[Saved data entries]
========================
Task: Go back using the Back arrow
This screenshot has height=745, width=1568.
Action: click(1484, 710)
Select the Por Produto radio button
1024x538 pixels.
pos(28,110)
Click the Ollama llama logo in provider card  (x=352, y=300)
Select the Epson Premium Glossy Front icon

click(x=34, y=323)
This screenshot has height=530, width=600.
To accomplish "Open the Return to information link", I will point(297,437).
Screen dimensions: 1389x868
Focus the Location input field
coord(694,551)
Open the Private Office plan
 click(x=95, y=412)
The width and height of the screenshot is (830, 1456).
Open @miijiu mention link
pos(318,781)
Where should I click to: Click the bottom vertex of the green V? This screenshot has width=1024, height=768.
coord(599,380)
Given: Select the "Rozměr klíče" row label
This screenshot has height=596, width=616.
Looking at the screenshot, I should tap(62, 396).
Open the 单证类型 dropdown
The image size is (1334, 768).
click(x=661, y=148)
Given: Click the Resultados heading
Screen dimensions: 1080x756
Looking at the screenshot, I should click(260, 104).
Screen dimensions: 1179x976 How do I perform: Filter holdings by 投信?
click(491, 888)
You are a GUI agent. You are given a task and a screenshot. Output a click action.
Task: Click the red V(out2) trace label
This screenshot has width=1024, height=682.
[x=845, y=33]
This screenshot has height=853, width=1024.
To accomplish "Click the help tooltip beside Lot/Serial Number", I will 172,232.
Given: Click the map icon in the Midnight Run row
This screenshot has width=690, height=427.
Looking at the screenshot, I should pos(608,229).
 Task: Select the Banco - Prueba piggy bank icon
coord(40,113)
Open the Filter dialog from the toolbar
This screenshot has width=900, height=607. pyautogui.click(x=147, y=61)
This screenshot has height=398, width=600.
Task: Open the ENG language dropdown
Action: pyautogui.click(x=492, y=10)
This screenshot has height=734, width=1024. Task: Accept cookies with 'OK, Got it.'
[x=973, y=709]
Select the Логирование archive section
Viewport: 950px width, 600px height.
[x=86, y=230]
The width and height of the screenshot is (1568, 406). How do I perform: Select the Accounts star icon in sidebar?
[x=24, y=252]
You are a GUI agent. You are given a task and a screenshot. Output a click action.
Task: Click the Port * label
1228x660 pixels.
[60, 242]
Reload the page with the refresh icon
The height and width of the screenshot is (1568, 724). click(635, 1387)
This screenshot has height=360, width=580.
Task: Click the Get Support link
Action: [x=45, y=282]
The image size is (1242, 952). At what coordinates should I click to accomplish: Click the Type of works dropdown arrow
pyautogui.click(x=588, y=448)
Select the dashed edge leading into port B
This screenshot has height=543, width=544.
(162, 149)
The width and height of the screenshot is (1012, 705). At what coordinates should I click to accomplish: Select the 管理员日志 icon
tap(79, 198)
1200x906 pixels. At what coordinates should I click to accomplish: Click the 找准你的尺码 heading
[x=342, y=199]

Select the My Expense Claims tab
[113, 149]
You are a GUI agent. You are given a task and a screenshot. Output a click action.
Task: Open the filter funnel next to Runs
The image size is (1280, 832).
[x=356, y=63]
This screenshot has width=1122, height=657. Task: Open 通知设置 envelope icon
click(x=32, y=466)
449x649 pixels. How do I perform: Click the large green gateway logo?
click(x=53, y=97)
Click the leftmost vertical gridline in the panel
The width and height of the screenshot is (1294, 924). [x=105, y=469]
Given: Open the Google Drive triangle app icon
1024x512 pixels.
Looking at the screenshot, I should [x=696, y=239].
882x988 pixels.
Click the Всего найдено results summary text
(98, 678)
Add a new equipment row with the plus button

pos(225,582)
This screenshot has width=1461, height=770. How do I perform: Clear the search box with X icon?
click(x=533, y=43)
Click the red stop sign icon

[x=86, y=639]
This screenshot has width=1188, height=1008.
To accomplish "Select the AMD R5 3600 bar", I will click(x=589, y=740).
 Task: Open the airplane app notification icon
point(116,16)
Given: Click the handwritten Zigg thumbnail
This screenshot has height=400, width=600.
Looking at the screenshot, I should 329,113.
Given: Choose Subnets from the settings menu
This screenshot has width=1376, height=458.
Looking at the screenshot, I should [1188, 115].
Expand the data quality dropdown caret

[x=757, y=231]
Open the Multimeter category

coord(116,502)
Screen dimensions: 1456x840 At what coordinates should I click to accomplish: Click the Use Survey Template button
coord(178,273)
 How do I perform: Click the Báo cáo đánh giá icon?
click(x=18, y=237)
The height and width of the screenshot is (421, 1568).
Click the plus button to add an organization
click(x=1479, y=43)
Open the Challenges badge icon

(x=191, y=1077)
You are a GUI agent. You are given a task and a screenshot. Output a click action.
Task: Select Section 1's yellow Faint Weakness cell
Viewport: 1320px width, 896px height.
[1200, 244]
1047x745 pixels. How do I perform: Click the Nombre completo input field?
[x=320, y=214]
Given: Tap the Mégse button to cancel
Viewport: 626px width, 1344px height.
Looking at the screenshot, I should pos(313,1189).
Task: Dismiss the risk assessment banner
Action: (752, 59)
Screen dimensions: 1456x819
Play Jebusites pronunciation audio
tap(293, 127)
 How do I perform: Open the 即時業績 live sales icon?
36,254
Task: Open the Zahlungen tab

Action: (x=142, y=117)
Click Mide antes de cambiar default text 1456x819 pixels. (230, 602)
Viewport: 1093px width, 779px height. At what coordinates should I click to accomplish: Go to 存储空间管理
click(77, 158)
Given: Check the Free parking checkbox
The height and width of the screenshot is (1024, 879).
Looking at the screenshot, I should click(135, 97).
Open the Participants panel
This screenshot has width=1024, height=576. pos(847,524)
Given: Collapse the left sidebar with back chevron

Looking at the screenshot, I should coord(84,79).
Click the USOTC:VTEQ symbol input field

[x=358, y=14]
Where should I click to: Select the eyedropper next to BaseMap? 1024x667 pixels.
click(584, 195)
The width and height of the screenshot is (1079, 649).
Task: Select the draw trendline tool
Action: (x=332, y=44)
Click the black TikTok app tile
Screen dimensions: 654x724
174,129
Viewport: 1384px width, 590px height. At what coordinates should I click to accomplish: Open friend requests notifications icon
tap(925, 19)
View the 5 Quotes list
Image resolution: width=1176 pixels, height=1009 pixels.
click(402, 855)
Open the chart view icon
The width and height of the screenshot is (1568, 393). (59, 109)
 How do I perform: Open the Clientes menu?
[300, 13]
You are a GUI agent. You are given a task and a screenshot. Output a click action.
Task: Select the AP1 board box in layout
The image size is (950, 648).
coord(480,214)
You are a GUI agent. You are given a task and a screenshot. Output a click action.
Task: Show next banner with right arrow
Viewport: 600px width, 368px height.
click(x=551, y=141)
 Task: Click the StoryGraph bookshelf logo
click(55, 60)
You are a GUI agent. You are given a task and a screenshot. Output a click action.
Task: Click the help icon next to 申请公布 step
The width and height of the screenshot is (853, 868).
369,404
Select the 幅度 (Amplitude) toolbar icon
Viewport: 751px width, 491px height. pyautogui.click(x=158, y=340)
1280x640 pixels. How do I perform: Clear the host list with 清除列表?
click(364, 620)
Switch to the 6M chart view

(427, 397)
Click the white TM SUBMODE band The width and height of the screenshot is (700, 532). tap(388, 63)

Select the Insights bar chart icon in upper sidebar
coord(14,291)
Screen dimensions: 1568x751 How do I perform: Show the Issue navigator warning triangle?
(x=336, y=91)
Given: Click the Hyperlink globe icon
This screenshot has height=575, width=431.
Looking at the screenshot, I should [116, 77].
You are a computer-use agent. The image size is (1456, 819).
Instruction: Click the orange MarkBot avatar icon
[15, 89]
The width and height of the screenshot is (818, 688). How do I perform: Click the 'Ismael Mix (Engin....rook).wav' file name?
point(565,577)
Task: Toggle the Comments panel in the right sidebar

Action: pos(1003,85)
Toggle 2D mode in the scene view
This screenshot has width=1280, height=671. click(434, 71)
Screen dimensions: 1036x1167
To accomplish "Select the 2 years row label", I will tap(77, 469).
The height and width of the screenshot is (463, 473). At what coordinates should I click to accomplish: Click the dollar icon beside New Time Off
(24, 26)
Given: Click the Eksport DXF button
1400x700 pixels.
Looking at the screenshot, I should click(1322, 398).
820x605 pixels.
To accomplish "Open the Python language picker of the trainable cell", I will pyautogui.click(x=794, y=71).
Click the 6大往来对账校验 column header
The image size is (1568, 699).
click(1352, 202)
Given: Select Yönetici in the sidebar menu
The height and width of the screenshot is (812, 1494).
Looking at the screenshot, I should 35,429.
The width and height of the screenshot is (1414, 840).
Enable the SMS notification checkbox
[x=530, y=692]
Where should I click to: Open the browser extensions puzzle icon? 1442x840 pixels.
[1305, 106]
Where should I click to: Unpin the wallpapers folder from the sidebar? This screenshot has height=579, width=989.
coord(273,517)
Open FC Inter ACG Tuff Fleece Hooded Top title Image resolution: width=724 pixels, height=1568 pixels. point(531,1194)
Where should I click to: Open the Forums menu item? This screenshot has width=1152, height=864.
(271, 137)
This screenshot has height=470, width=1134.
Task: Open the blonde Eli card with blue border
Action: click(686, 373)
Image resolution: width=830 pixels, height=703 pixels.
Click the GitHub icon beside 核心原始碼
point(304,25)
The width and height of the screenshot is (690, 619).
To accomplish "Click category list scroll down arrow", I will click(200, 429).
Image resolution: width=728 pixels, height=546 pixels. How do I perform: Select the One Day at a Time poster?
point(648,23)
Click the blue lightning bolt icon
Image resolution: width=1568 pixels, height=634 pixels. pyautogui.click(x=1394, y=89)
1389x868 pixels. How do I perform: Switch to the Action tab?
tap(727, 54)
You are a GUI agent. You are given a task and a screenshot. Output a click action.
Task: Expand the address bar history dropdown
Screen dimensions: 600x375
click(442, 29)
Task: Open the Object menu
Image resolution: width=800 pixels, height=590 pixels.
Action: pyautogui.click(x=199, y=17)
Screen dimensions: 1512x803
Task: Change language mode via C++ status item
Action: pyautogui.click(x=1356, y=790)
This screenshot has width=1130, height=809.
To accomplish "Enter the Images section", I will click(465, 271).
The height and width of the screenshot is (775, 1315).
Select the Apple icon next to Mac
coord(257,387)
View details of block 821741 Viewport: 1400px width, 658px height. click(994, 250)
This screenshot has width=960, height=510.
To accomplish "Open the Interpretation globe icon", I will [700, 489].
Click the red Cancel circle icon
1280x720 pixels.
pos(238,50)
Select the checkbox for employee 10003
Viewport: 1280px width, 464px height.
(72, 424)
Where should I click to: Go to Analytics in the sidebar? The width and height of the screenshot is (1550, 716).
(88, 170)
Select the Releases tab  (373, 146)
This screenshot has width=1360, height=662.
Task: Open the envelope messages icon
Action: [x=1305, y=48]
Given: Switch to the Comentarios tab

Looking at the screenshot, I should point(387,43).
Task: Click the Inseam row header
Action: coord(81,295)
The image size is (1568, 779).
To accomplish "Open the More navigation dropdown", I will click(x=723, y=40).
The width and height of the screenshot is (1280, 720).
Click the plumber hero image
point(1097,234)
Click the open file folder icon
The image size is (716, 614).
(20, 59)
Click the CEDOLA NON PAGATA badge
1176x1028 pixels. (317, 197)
========================
■ **Aim of the task**
Look above for the line with "Where should I click to: Click" and the line with "Open the 单证类型 dropdown". Retype those two lines and every line between them exactly, adding nothing.

■ **Response box**
Where should I click to: Click the bottom vertex of the green V? This screenshot has width=1024, height=768.
coord(599,380)
Given: Select the "Rozměr klíče" row label
This screenshot has height=596, width=616.
Looking at the screenshot, I should tap(62, 396).
Open the 单证类型 dropdown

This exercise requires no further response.